Whereas LIBOR was derived from quotes provided by a panel of banks, regulators want benchmark rates to be both administered by central banks and based on large numbers of transactions.

What is SONIA?

SONIA (the Sterling Overnight Index Average rate) is an interest rate that was already in widespread use in many areas of the financial markets and was widely regarded as a reliable market standard for interest rates in day-to-day use. It's published and administered by the Bank of England.

SONIA is based solely on actual transactions that took place the previous business day, on an overnight basis. It therefore applies for only one business day and is backward-looking. LIBOR, by contrast was forward-looking, with rates set at the start of different, though standardised, periods such as one month or six months.

When did LIBOR stop being used?

LIBOR stopped being published at the end of 2021 and has now been replaced by SONIA for the sterling market.

How did M&G manage the change from LIBOR to SONIA?

M&G put in place significant resources to make the transition to SONIA, and other replacements for IBORs, as smooth as possible and with minimal effect on our clients. The M&G project team focused on:

  • Identifying and managing the effect of changes on the assets we manage, some of which were linked to LIBOR or other IBORs
  • Identifying and understanding the effect on our products, including where LIBOR or other IBORs were used as a benchmark for investment performance
  • Identifying and understanding their effect on our operations and systems, including those of our third-party suppliers
  • Actively participating in industry engagements on the transition, including maintaining a close and continuous dialogue with the Financial Conduct Authority and other regulators
  • Actively managing risks that arose from the transition

How does the change affect M&G funds?

There are two main ways that M&G’s retail funds were affected by the change from the existing LIBOR rate.

Firstly, where a fund held investments where the value of assets, or cashflows they generate, were specifically linked to LIBOR or another IBOR. Such assets included floating rate notes or asset-backed securities that several of our fixed income funds invested in, for instance. These funds have now moved to holding new assets that are linked to the replacement interest rates.

Secondly, where a fund has a performance benchmark, or an objective, that was linked to a LIBOR interest rate or another IBOR. This included some of our funds that targeted an absolute return (and which therefore did not reference a benchmark). In these cases, we've changed the performance benchmark, or the rate stated in the fund’s objective to a suitable alternative. 

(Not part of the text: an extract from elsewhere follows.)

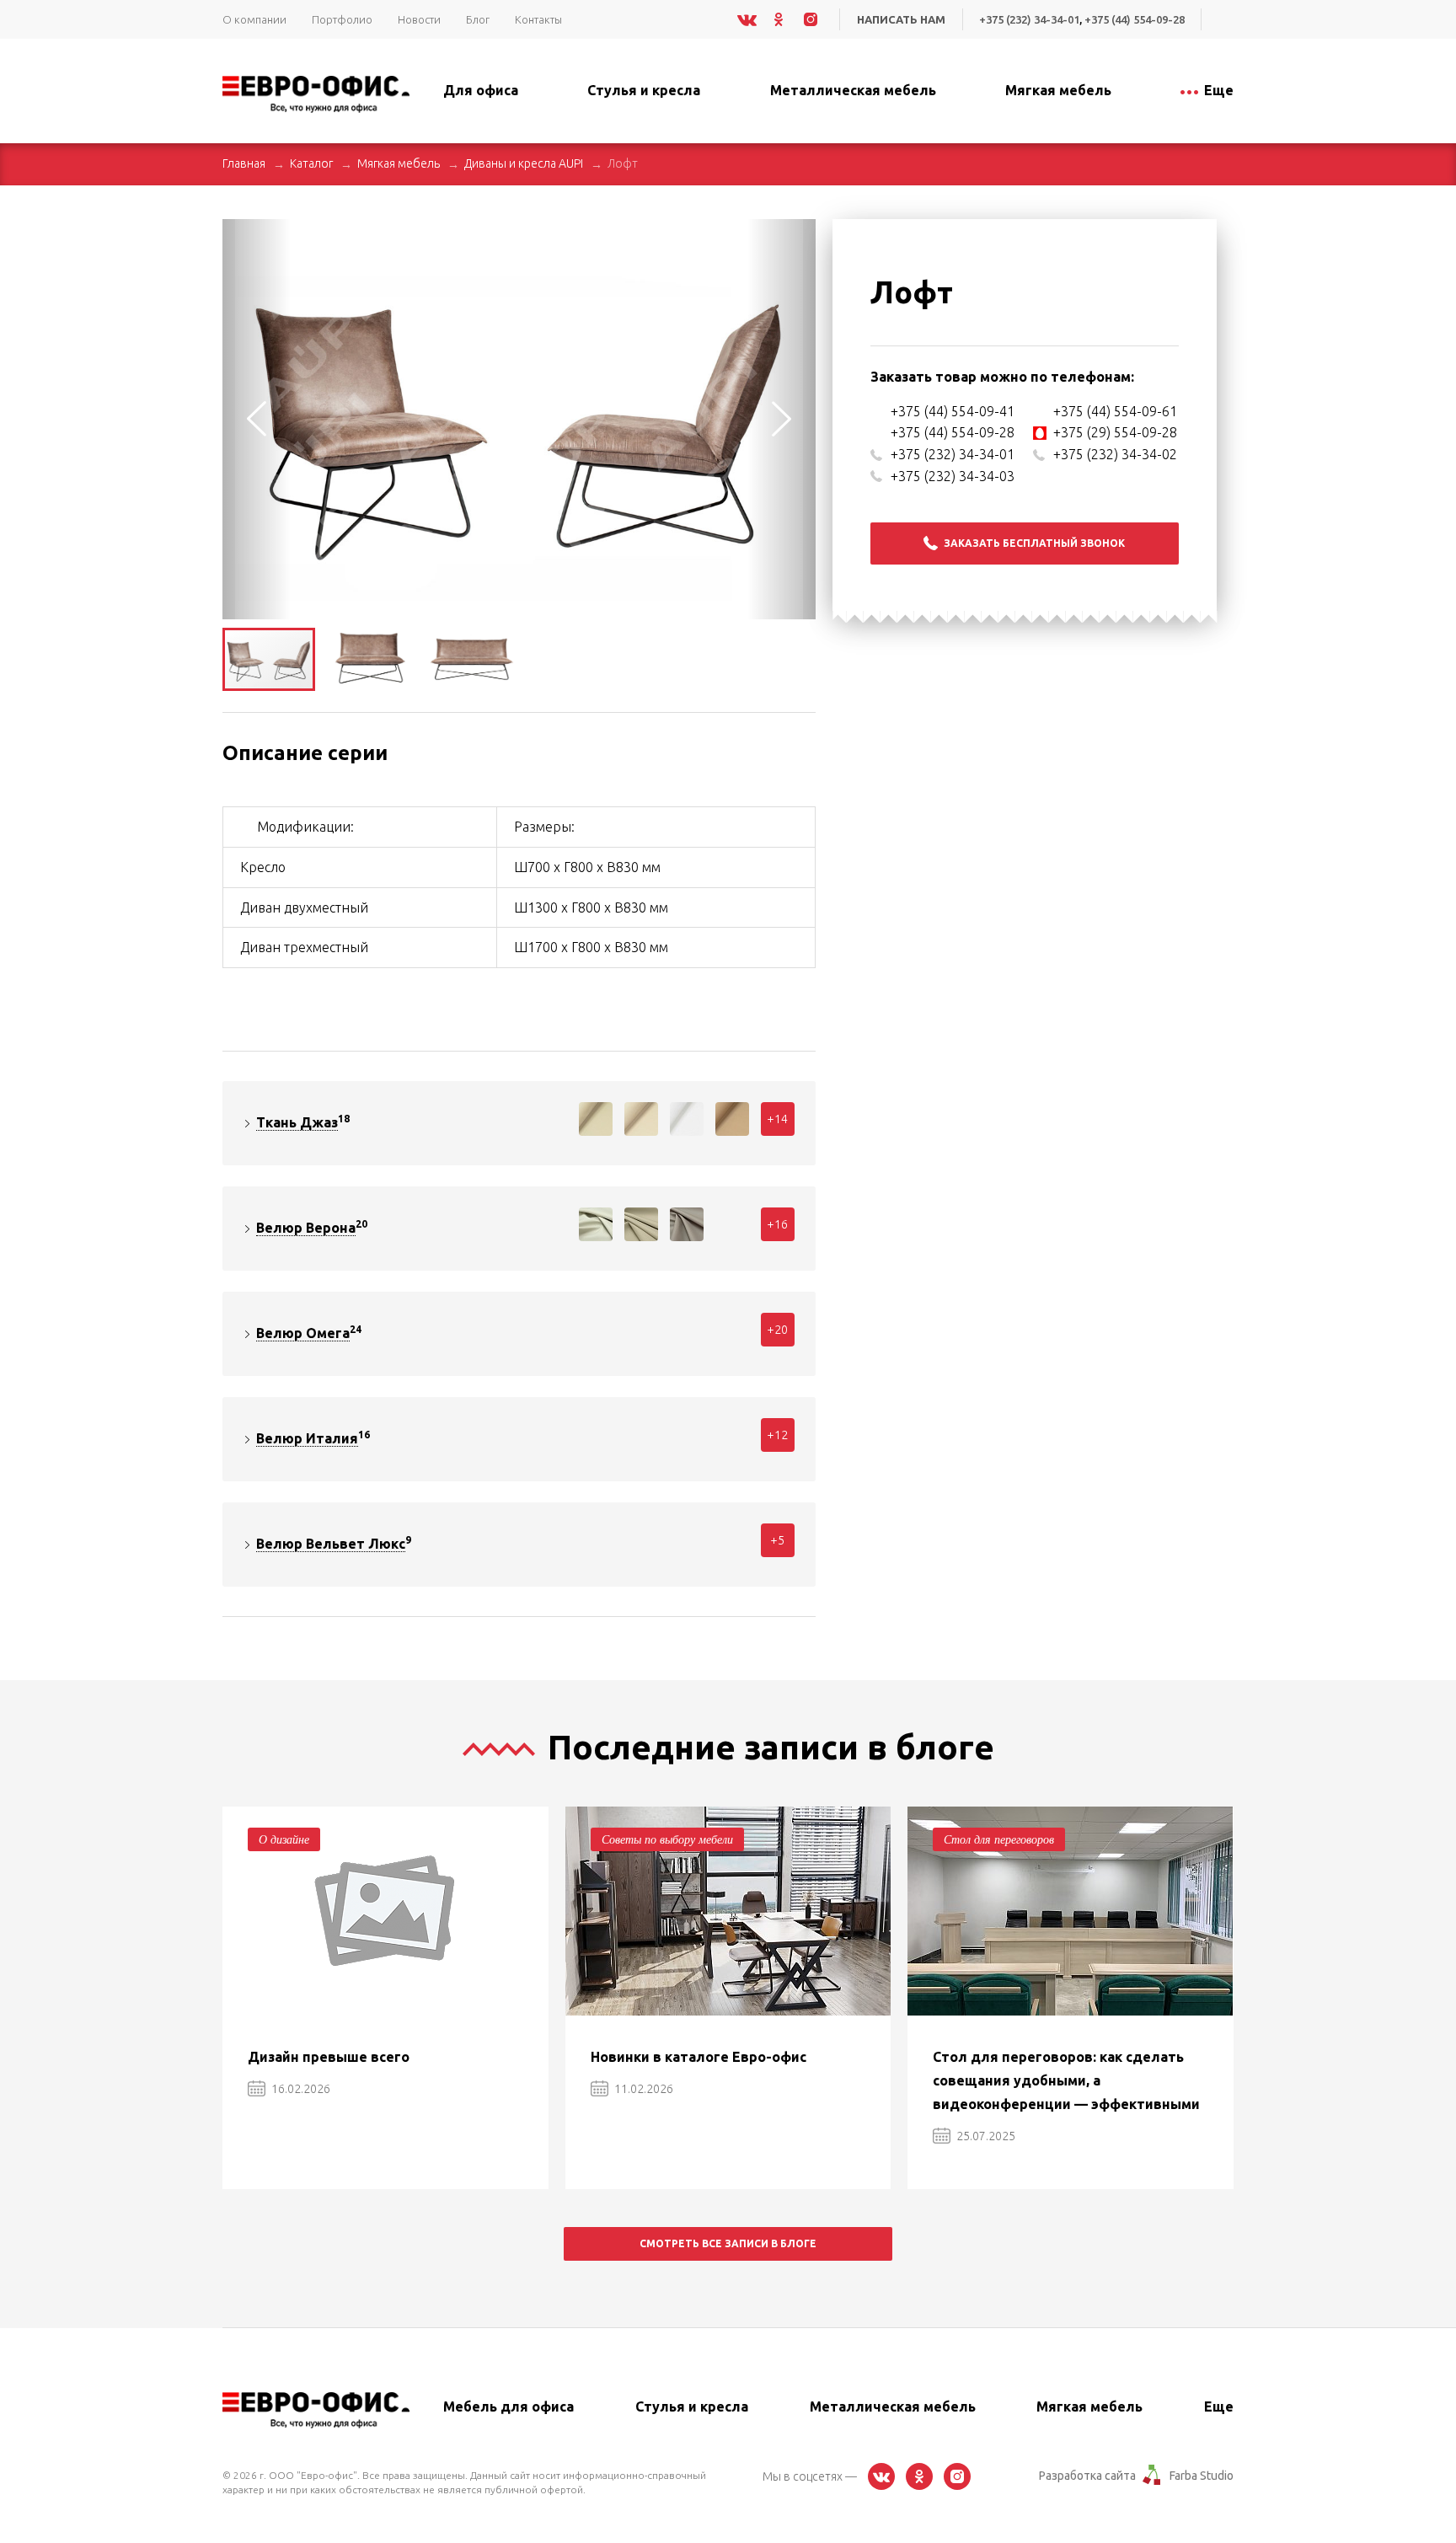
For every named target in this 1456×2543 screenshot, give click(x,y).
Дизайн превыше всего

M&G didn't contact me about the change – why was that?

Our approach to the change from LIBOR to SONIA differed by fund, as it depended on the rules that govern changes to our products.

In some cases, we obtained prior client consent to the changes we made, which was achieved through a shareholder resolution. Where prior consent wasn't required, we communicated details of changes in advance of them taking place, as appropriate.


The views expressed here should not be taken as a recommendation, advice or forecast.

The value and income from any fund's assets will go down as well as up. This will cause the value of your investment to fall as well as rise. There is no guarantee that any fund will achieve its objective and you may get back less than you originally invested.